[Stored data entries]

-=-=-=-=-

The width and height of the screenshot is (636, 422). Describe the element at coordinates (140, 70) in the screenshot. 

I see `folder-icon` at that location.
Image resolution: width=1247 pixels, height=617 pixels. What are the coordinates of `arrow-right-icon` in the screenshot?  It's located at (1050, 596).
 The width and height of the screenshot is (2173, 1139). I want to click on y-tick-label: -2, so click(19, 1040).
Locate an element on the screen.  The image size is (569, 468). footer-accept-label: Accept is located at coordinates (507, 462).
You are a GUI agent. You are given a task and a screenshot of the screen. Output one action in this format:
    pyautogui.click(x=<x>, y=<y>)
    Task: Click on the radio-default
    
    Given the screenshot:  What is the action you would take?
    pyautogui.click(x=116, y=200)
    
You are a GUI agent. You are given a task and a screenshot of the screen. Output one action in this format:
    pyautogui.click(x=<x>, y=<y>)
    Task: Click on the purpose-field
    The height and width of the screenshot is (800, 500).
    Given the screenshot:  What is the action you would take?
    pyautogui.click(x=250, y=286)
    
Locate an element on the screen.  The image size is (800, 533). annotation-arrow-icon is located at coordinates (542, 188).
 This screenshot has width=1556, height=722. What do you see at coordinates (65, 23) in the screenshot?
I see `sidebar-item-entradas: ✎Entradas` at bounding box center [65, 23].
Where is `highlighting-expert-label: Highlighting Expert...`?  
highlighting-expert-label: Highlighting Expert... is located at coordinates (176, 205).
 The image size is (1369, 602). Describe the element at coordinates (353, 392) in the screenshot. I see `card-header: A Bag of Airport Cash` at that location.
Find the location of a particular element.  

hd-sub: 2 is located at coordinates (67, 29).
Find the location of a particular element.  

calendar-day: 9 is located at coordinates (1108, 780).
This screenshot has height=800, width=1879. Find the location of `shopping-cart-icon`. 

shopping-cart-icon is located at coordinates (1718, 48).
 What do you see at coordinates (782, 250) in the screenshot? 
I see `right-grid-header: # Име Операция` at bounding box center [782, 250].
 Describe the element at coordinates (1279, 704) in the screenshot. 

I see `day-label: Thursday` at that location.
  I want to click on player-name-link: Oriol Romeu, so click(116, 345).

-=-=-=-=-

ABOUT THIS EXERCISE:
Please convert the data above into a JSON list of strings, one string per line, leaving out any blank lines.

TASK OUTPUT:
[
  "The width and height of the screenshot is (636, 422). Describe the element at coordinates (140, 70) in the screenshot. ",
  "I see `folder-icon` at that location.",
  "Image resolution: width=1247 pixels, height=617 pixels. What are the coordinates of `arrow-right-icon` in the screenshot?  It's located at (1050, 596).",
  " The width and height of the screenshot is (2173, 1139). I want to click on y-tick-label: -2, so click(19, 1040).",
  "Locate an element on the screen.  The image size is (569, 468). footer-accept-label: Accept is located at coordinates (507, 462).",
  "You are a GUI agent. You are given a task and a screenshot of the screen. Output one action in this format:",
  "    pyautogui.click(x=<x>, y=<y>)",
  "    Task: Click on the radio-default",
  "    Given the screenshot:  What is the action you would take?",
  "    pyautogui.click(x=116, y=200)",
  "You are a GUI agent. You are given a task and a screenshot of the screen. Output one action in this format:",
  "    pyautogui.click(x=<x>, y=<y>)",
  "    Task: Click on the purpose-field",
  "    The height and width of the screenshot is (800, 500).",
  "    Given the screenshot:  What is the action you would take?",
  "    pyautogui.click(x=250, y=286)",
  "Locate an element on the screen.  The image size is (800, 533). annotation-arrow-icon is located at coordinates (542, 188).",
  " This screenshot has width=1556, height=722. What do you see at coordinates (65, 23) in the screenshot?",
  "I see `sidebar-item-entradas: ✎Entradas` at bounding box center [65, 23].",
  "Where is `highlighting-expert-label: Highlighting Expert...`?  ",
  "highlighting-expert-label: Highlighting Expert... is located at coordinates (176, 205).",
  " The image size is (1369, 602). Describe the element at coordinates (353, 392) in the screenshot. I see `card-header: A Bag of Airport Cash` at that location.",
  "Find the location of a particular element.  ",
  "hd-sub: 2 is located at coordinates (67, 29).",
  "Find the location of a particular element.  ",
  "calendar-day: 9 is located at coordinates (1108, 780).",
  "This screenshot has height=800, width=1879. Find the location of `shopping-cart-icon`. ",
  "shopping-cart-icon is located at coordinates (1718, 48).",
  " What do you see at coordinates (782, 250) in the screenshot? ",
  "I see `right-grid-header: # Име Операция` at bounding box center [782, 250].",
  " Describe the element at coordinates (1279, 704) in the screenshot. ",
  "I see `day-label: Thursday` at that location.",
  "  I want to click on player-name-link: Oriol Romeu, so click(116, 345)."
]